Written problem: Please write out the Hobbes passage word for word, from "Holman’s second objection" up to and including "later political philosophy.".

In my account of Hobbes’s late models of
political order, repressive egalitarianism is a general feature of all forms of
sovereignty. Whether democracy, aristocracy, or monarchy, the important thing
is that there should be as little as possible by way of counter-powers which
could challenge sovereign commands. Rather, the commonwealth should aggregate
isolated individuals who have little choice but compliance with sovereign
command. But repressive egalitarianism would take a particular manifestation in
democratic orders. One key risk to be addressed is that democratic assemblies
themselves might be sites for the formation of informal oligarchic power blocs
and oligarchic allegiance. I argue that Hobbes’s analysis of counsel shows a
simultaneous commitment to widespread consultation across the whole population
along with a strong hostility to collective deliberation within political
assembly (especially democratic assembly) (124–127).
Holman’s second objection is that I have
underplayed Hobbes’s account of the possibilities of non-antagonistic
sociality, found for instance in Leviathan Chapter 22’s discussion of
collective activities. In response, I grant that my presentation has focussed
more heavily on informal oligarchic power blocs, such as may accumulate around
rich or charismatic figures. These are not antagonistic–their complex structure
eludes any simple binary of horizontal mutual association versus vertical
domination–but nor are they very appealing. I focus on these because they are
(I argue) both underrecognized in the literature, and of great systematic
importance in understanding Hobbes’s later political philosophy.

Data supplied:
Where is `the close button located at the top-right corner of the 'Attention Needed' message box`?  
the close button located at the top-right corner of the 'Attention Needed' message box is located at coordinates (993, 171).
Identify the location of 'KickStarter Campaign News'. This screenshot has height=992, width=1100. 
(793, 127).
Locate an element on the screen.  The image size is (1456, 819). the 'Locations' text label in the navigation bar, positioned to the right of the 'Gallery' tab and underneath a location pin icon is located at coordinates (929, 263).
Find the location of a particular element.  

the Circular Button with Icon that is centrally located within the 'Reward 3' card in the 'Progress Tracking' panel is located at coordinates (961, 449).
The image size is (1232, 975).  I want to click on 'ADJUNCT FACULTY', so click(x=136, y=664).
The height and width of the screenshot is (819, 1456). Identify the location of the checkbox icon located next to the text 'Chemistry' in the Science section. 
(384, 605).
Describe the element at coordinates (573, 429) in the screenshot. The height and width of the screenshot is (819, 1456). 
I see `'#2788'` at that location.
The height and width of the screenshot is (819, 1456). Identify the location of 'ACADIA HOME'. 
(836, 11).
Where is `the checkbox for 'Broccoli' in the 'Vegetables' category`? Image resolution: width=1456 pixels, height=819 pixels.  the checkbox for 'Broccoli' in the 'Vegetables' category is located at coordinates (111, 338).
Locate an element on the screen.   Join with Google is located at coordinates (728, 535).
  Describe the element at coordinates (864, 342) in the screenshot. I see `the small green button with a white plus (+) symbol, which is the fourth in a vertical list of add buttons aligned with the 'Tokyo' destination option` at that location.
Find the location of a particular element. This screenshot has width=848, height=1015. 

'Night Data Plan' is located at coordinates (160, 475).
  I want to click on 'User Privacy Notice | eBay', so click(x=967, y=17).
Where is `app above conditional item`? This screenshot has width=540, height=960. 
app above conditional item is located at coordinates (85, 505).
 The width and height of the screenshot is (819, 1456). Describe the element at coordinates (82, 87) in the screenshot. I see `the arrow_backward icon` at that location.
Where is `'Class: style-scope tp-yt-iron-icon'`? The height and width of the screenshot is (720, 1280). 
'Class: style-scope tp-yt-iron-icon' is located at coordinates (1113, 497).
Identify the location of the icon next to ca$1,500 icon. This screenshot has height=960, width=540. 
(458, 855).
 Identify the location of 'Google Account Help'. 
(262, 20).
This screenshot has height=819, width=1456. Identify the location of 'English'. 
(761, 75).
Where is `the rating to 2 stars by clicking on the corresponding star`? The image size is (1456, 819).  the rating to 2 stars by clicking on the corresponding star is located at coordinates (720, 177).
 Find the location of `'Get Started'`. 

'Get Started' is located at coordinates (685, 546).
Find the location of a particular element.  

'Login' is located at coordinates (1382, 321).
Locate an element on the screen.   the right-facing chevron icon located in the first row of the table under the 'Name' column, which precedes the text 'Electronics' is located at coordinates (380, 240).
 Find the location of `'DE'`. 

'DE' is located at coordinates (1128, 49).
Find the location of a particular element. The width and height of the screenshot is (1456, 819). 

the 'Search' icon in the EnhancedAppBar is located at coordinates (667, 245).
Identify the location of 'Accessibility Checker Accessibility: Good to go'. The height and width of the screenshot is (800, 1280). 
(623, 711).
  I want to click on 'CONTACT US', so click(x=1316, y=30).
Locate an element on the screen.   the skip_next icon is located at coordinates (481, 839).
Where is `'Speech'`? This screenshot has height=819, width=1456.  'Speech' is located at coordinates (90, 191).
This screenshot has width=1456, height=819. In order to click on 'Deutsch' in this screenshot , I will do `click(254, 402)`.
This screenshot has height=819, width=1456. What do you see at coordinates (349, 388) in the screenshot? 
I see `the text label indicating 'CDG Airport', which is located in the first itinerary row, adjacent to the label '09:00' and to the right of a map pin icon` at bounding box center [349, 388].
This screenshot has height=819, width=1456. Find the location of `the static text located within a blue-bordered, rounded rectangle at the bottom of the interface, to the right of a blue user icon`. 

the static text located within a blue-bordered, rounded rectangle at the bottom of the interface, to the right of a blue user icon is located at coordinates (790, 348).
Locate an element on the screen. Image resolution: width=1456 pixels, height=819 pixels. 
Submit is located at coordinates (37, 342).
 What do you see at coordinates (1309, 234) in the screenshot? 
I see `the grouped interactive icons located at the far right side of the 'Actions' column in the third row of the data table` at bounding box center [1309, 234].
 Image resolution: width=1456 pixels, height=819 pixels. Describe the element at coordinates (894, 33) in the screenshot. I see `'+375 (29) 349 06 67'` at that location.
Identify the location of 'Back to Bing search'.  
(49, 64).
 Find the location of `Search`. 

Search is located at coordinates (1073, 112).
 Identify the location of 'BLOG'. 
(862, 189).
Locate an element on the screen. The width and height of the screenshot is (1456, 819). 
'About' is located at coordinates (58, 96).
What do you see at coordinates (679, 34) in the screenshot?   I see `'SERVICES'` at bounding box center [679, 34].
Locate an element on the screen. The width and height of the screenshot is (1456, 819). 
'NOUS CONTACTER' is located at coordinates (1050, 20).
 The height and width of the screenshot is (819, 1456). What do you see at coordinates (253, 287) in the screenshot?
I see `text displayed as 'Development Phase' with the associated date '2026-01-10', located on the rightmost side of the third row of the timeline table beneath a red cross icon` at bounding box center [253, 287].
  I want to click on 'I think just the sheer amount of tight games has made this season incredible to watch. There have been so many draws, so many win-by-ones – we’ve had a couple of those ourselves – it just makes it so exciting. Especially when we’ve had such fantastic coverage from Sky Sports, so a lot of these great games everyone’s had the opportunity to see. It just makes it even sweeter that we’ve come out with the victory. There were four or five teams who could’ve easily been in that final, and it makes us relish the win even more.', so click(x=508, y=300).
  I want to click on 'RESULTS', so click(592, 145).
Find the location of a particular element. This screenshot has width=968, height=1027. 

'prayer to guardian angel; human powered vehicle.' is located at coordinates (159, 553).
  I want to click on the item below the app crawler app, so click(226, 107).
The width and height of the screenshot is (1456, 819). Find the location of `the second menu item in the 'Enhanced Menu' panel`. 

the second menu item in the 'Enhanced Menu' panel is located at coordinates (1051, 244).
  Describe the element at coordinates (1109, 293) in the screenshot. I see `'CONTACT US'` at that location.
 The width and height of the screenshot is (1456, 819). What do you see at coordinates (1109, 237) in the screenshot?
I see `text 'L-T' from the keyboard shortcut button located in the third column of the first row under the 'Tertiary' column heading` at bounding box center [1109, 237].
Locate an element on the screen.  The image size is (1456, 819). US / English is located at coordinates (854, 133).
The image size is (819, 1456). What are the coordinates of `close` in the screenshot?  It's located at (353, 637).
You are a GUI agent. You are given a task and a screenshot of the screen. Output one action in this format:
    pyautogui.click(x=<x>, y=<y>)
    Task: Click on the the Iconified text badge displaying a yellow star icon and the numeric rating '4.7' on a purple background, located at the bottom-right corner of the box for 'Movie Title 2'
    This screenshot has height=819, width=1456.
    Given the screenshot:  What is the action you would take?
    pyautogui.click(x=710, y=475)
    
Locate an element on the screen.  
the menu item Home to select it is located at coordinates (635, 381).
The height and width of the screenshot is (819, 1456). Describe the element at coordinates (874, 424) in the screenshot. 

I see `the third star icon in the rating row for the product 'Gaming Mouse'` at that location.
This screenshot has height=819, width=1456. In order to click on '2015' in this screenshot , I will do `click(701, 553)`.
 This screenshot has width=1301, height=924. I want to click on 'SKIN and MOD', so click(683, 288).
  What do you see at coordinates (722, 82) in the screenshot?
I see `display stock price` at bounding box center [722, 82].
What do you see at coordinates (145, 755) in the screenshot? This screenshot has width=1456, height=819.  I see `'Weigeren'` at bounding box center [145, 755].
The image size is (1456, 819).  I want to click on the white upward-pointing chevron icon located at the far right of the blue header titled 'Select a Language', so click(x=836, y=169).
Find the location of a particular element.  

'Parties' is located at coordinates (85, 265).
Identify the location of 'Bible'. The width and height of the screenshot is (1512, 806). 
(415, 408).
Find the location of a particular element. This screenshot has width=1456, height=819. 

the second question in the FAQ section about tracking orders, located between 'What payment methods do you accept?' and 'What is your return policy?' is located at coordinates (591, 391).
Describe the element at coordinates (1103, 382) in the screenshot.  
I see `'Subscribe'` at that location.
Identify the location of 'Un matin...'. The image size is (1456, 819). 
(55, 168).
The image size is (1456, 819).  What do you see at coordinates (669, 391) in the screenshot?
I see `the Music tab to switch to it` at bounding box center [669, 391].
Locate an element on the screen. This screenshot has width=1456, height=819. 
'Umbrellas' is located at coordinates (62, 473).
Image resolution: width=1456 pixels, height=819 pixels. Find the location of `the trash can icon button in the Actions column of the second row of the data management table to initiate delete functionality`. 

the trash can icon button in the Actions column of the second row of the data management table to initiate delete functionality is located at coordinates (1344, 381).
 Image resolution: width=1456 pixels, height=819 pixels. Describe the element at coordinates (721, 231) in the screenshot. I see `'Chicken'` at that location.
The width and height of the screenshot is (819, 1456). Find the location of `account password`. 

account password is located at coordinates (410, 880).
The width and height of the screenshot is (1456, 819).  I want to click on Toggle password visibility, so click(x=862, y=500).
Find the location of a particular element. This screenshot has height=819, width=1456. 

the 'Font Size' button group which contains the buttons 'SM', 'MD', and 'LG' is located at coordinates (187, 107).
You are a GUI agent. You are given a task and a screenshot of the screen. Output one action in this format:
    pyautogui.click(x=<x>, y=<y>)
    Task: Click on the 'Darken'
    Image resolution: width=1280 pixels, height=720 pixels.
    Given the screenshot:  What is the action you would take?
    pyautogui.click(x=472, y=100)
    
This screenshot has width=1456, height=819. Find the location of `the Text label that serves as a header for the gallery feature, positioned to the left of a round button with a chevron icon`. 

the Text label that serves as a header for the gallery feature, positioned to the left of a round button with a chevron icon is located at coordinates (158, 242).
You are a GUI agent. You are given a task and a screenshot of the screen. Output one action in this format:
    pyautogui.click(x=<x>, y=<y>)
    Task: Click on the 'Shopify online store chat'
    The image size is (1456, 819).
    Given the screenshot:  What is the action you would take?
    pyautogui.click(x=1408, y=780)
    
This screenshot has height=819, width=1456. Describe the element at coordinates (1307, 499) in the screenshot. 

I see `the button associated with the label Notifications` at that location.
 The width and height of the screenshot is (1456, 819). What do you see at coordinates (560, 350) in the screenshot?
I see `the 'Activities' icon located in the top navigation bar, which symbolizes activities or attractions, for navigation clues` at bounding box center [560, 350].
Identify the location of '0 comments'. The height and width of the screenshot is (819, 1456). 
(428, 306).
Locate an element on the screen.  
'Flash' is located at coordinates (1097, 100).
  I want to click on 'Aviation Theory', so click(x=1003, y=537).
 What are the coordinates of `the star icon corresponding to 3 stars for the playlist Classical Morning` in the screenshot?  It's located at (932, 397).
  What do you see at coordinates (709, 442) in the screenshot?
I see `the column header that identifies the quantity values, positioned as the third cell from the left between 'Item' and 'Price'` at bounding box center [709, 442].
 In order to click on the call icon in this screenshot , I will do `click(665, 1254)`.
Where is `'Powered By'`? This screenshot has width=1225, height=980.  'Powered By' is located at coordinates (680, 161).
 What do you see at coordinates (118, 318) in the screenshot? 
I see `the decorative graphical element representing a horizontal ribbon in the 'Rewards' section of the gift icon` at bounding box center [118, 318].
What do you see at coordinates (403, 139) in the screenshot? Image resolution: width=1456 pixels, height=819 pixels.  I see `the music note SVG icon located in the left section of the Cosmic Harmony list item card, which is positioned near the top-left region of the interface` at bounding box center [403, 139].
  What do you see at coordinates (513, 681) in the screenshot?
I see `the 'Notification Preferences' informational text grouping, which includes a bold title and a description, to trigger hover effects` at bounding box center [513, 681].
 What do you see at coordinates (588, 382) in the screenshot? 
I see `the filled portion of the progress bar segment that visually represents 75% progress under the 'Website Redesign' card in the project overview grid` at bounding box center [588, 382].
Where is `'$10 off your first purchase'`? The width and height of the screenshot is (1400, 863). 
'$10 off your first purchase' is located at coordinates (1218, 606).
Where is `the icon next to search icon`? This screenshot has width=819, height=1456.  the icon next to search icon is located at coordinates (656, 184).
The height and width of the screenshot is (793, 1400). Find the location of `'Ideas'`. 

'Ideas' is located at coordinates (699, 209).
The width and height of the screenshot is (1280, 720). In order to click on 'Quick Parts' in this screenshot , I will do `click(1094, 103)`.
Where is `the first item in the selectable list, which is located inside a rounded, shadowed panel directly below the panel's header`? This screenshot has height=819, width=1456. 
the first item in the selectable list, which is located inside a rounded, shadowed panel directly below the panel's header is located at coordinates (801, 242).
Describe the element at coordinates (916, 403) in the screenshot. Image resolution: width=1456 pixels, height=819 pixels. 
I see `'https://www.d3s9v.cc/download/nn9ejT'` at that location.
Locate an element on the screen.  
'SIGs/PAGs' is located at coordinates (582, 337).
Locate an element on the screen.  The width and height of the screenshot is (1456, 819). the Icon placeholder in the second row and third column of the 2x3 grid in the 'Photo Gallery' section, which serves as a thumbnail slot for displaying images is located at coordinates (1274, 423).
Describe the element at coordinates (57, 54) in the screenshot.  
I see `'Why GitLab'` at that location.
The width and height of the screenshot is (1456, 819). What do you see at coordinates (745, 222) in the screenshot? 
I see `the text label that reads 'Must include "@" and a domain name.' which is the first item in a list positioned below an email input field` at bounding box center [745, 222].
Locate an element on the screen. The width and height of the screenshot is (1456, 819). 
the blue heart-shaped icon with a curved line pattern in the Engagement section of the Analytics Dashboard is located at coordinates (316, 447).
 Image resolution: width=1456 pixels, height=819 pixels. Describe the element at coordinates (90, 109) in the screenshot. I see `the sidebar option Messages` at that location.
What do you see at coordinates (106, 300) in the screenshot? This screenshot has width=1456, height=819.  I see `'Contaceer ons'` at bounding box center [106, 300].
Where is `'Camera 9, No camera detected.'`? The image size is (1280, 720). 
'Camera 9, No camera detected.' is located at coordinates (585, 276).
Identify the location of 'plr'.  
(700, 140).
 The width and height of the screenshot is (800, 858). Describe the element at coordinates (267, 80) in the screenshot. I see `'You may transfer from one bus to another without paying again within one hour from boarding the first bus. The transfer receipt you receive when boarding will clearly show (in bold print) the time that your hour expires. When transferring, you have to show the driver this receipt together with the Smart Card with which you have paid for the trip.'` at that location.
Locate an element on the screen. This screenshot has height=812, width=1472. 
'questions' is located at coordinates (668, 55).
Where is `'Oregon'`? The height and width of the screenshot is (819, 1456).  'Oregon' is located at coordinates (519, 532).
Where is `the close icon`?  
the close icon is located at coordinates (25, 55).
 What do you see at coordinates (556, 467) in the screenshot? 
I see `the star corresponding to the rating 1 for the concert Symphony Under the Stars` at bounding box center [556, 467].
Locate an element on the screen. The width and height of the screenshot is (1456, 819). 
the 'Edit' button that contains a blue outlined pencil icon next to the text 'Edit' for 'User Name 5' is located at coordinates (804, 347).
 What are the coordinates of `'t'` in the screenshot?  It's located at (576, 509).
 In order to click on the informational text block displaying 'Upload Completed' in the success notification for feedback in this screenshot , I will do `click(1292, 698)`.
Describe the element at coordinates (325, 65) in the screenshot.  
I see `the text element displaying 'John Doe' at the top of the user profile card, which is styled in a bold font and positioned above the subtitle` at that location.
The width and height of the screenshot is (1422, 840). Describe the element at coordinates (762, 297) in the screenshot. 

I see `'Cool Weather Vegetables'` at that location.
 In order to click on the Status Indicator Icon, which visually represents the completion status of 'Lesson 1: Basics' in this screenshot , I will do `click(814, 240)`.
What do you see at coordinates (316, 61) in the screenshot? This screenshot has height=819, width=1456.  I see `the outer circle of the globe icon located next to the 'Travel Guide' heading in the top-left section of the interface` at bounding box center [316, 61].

Response below:
Holman’s second objection is that I have
underplayed Hobbes’s account of the possibilities of non-antagonistic
sociality, found for instance in Leviathan Chapter 22’s discussion of
collective activities. In response, I grant that my presentation has focussed
more heavily on informal oligarchic power blocs, such as may accumulate around
rich or charismatic figures. These are not antagonistic–their complex structure
eludes any simple binary of horizontal mutual association versus vertical
domination–but nor are they very appealing. I focus on these because they are
(I argue) both underrecognized in the literature, and of great systematic
importance in understanding Hobbes’s later political philosophy.